## O que fazer
Transcreva cada linha do material em que aparece a palavra "This".

━━━━━ Material bruto ━━━━━

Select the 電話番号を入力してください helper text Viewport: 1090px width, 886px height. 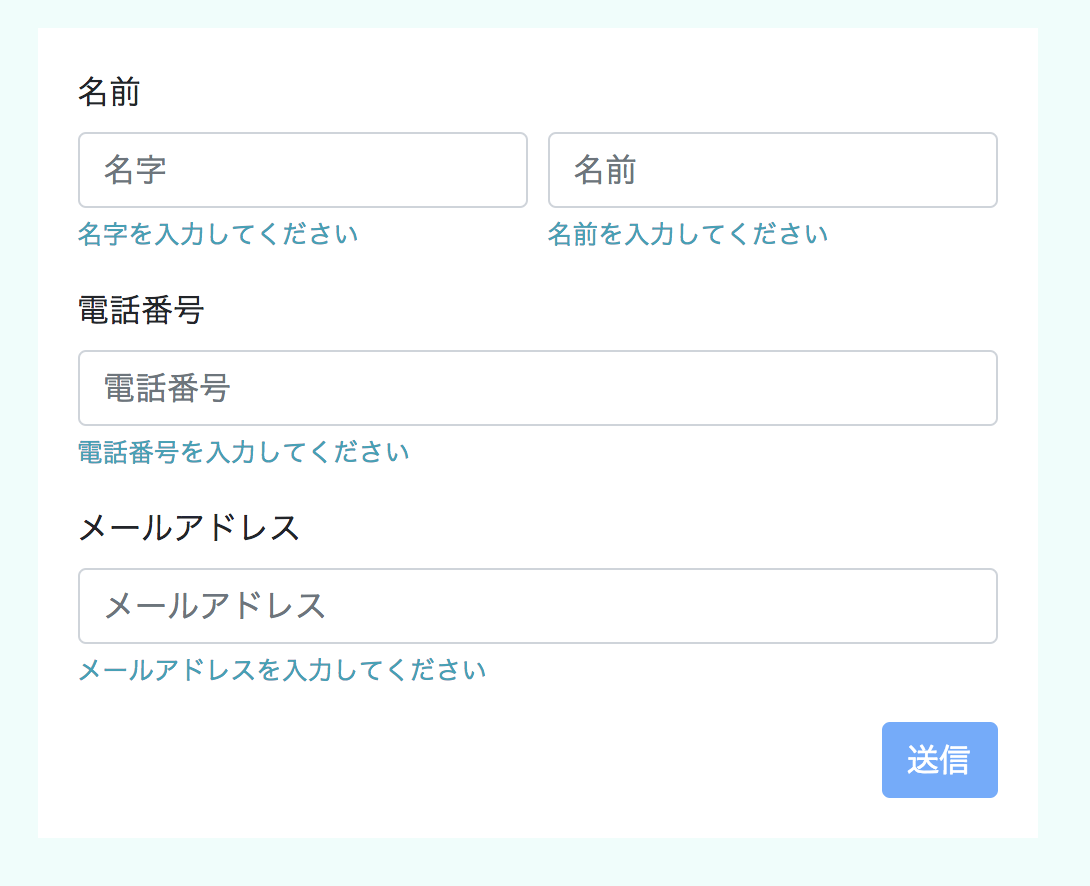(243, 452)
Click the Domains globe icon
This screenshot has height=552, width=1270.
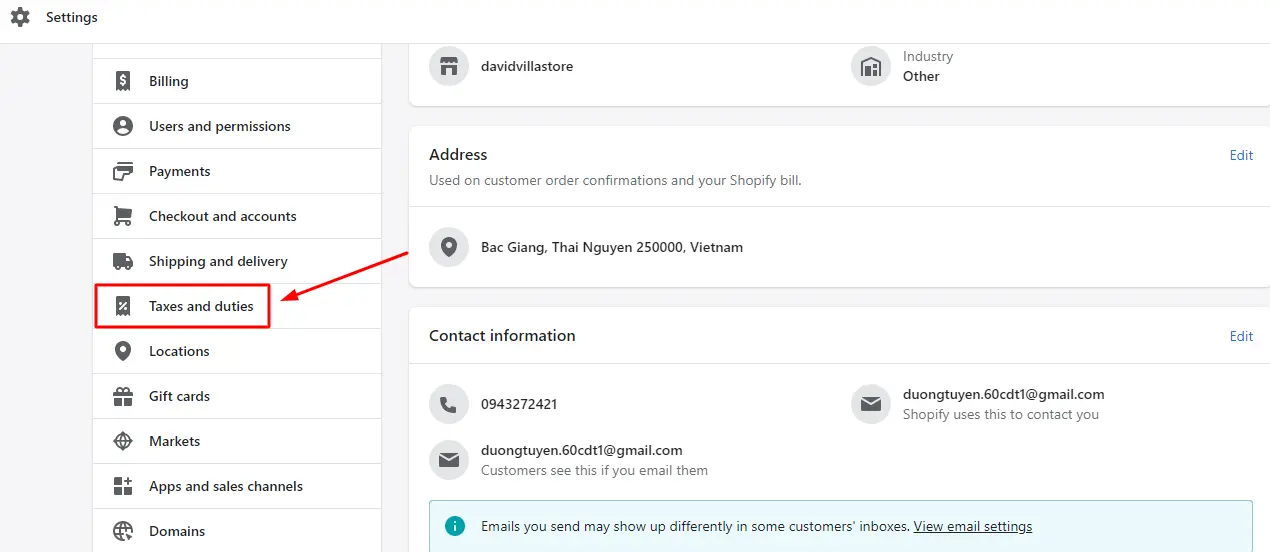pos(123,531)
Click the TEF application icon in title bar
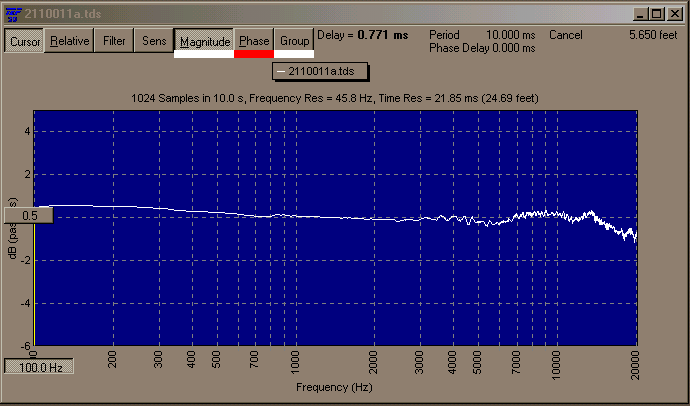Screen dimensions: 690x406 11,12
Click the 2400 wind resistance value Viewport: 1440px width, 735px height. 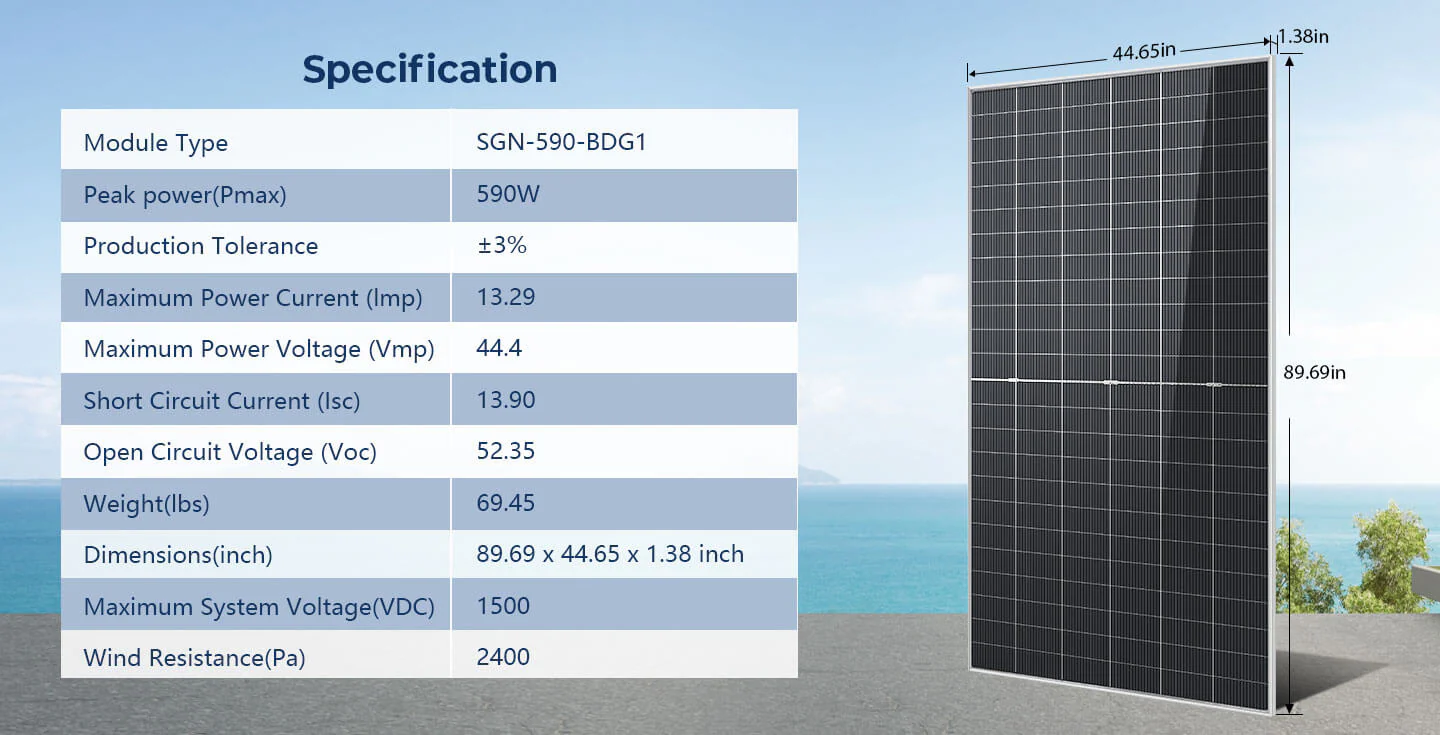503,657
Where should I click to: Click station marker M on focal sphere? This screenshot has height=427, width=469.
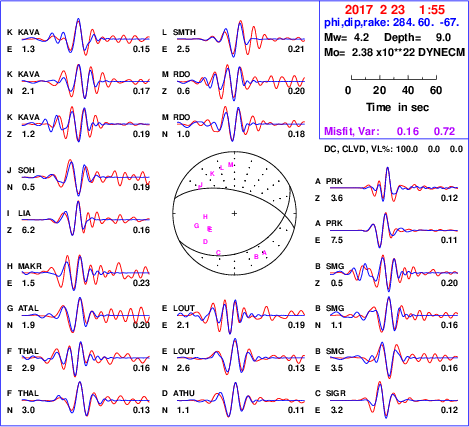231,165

━━━━━
━━━━━ Material bruto ━━━━━

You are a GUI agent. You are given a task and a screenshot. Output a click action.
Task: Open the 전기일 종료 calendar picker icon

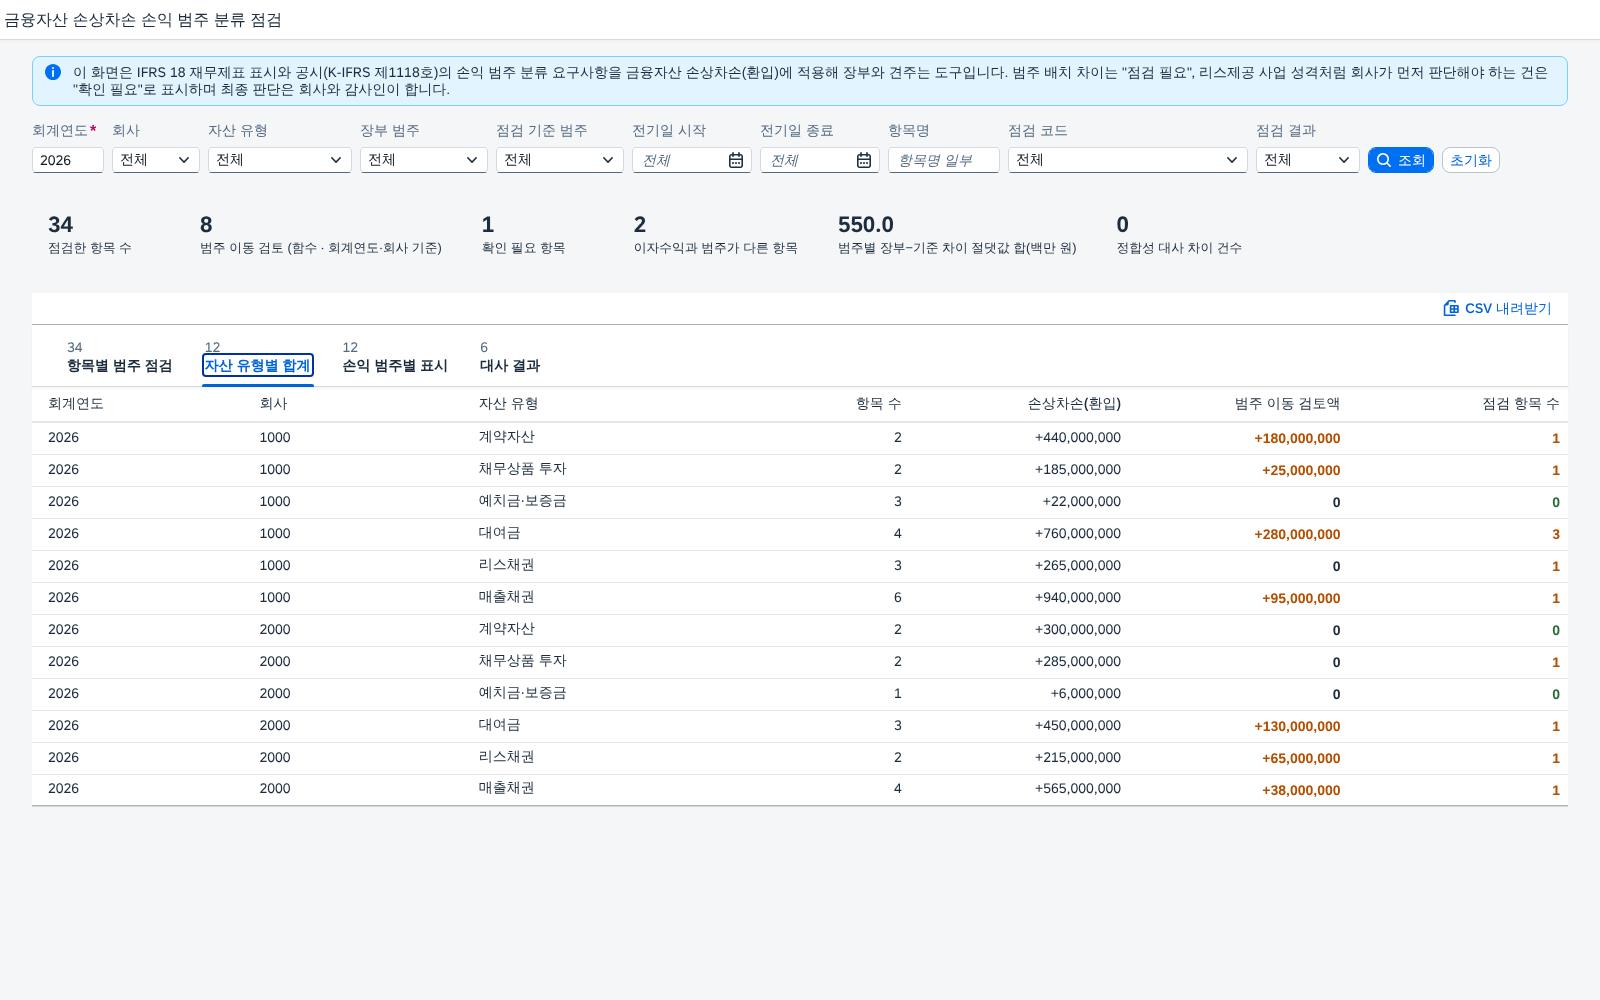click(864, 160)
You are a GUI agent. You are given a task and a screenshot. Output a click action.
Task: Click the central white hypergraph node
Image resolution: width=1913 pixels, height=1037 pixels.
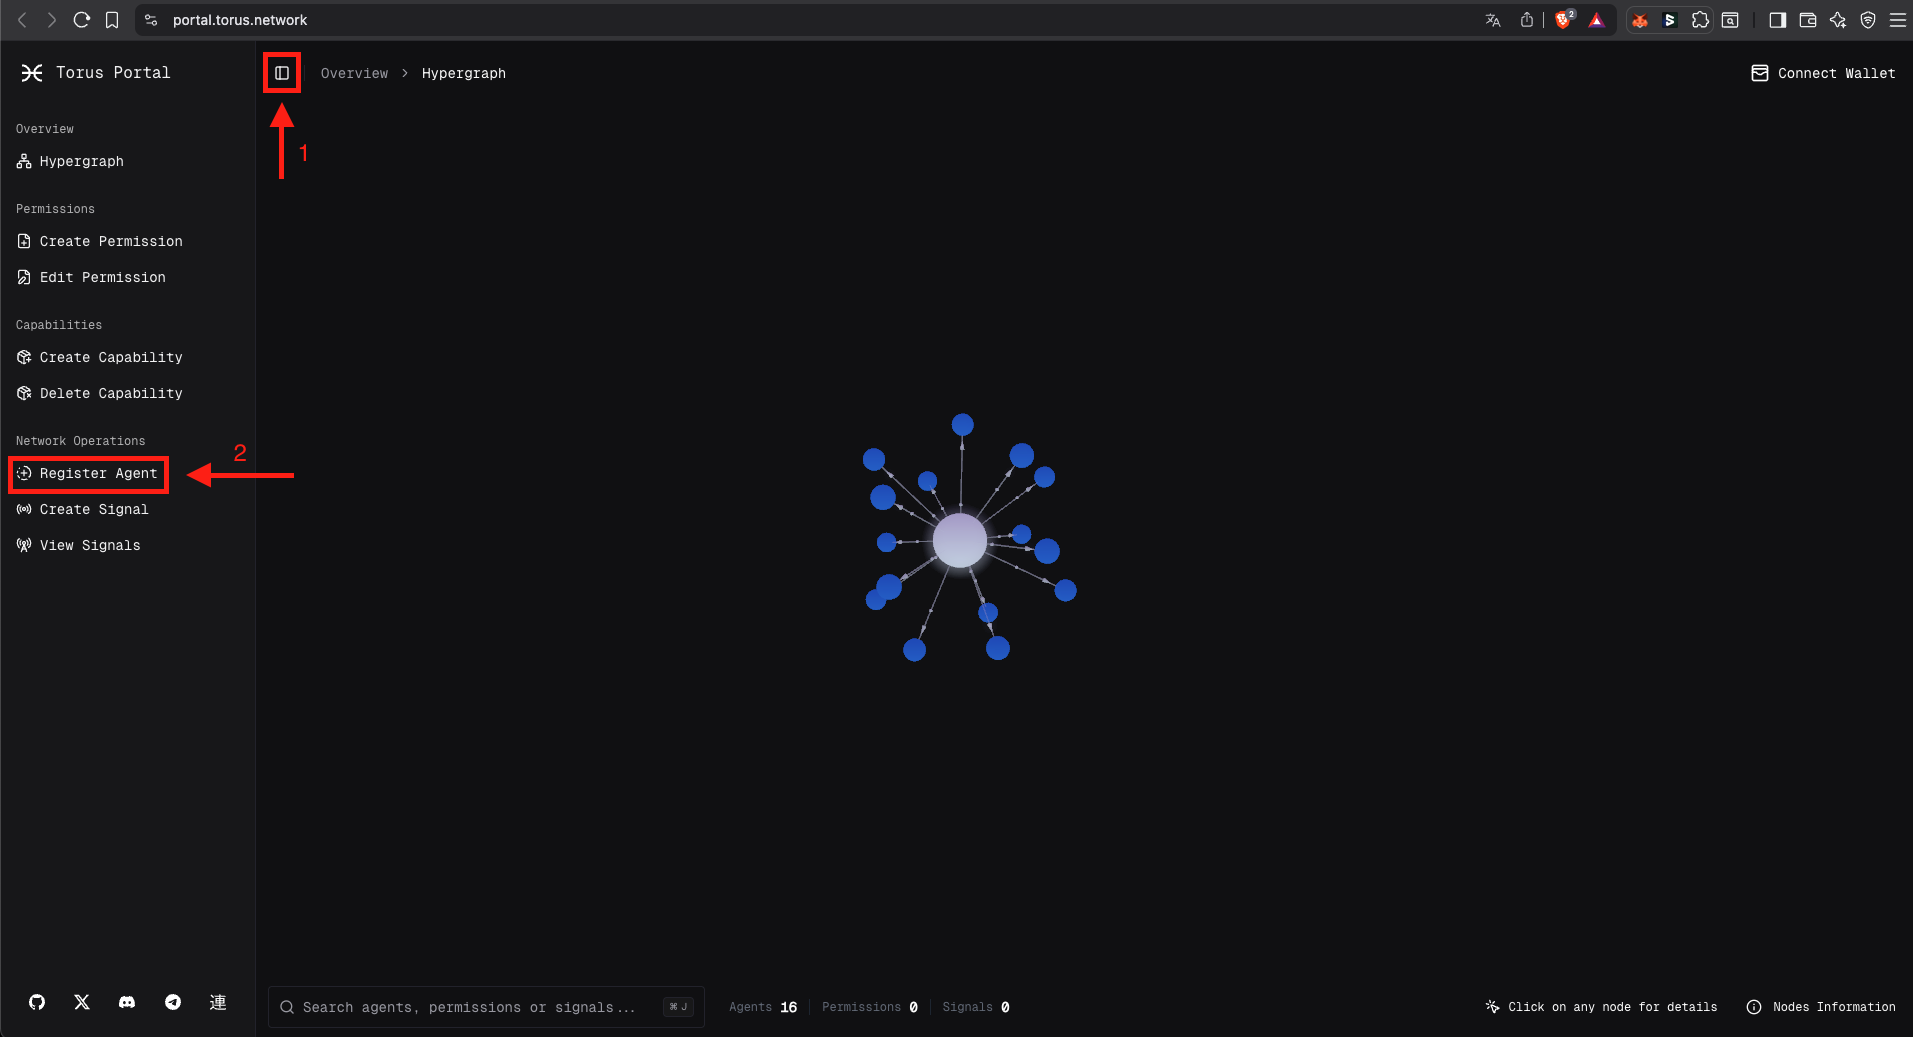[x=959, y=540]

━━━━━

## Exercício resolvido
This screenshot has height=552, width=1270.
Where should I click to: Click station marker M on focal sphere? This screenshot has height=427, width=469.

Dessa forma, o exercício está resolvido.